# [PROMPT]
Rewrite the lines below as a numbered list and omit any blank lines.
━━ SUPPLIED RECORDS ━━
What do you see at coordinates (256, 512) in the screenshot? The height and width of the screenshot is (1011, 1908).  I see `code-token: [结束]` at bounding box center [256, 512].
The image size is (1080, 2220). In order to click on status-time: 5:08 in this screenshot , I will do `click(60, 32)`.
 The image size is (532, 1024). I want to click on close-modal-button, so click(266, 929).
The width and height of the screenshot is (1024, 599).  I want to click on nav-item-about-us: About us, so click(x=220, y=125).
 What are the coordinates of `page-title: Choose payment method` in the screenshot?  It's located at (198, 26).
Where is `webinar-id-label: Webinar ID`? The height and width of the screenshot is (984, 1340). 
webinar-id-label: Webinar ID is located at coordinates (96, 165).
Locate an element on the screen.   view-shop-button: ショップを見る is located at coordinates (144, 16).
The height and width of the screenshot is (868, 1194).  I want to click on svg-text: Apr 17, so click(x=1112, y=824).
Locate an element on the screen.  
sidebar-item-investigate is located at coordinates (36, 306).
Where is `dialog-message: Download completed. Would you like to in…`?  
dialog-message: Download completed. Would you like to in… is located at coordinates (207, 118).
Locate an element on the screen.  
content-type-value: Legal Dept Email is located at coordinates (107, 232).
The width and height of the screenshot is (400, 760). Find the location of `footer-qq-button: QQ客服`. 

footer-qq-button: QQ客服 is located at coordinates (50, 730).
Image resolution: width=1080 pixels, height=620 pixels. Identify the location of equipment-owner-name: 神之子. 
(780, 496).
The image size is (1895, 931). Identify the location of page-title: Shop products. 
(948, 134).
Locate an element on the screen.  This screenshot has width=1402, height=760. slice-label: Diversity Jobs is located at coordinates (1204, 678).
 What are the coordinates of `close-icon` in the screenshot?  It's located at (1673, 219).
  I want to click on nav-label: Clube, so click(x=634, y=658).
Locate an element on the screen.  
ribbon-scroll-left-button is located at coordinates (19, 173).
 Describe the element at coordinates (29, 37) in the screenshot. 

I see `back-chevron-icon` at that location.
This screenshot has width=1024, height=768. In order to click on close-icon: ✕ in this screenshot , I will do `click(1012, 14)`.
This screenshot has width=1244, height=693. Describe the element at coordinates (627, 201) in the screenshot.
━━━
# [COMPLETED EXERCISE]
1. What do you see at coordinates (256, 512) in the screenshot? The height and width of the screenshot is (1011, 1908).  I see `code-token: [结束]` at bounding box center [256, 512].
2. The image size is (1080, 2220). In order to click on status-time: 5:08 in this screenshot , I will do `click(60, 32)`.
3.  The image size is (532, 1024). I want to click on close-modal-button, so click(266, 929).
4. The width and height of the screenshot is (1024, 599).  I want to click on nav-item-about-us: About us, so click(x=220, y=125).
5.  What are the coordinates of `page-title: Choose payment method` in the screenshot?  It's located at (198, 26).
6. Where is `webinar-id-label: Webinar ID`? The height and width of the screenshot is (984, 1340). 
7. webinar-id-label: Webinar ID is located at coordinates (96, 165).
8. Locate an element on the screen.   view-shop-button: ショップを見る is located at coordinates (144, 16).
9. The height and width of the screenshot is (868, 1194).  I want to click on svg-text: Apr 17, so click(x=1112, y=824).
10. Locate an element on the screen.  
11. sidebar-item-investigate is located at coordinates (36, 306).
12. Where is `dialog-message: Download completed. Would you like to in…`?  
13. dialog-message: Download completed. Would you like to in… is located at coordinates (207, 118).
14. Locate an element on the screen.  
15. content-type-value: Legal Dept Email is located at coordinates (107, 232).
16. The width and height of the screenshot is (400, 760). Find the location of `footer-qq-button: QQ客服`. 
17. footer-qq-button: QQ客服 is located at coordinates (50, 730).
18. Image resolution: width=1080 pixels, height=620 pixels. Identify the location of equipment-owner-name: 神之子. 
19. (780, 496).
20. The image size is (1895, 931). Identify the location of page-title: Shop products. 
21. (948, 134).
22. Locate an element on the screen.  This screenshot has width=1402, height=760. slice-label: Diversity Jobs is located at coordinates (1204, 678).
23.  What are the coordinates of `close-icon` in the screenshot?  It's located at (1673, 219).
24.   I want to click on nav-label: Clube, so click(x=634, y=658).
25. Locate an element on the screen.  
26. ribbon-scroll-left-button is located at coordinates (19, 173).
27.  Describe the element at coordinates (29, 37) in the screenshot. 
28. I see `back-chevron-icon` at that location.
29. This screenshot has width=1024, height=768. In order to click on close-icon: ✕ in this screenshot , I will do `click(1012, 14)`.
30. This screenshot has width=1244, height=693. Describe the element at coordinates (627, 201) in the screenshot.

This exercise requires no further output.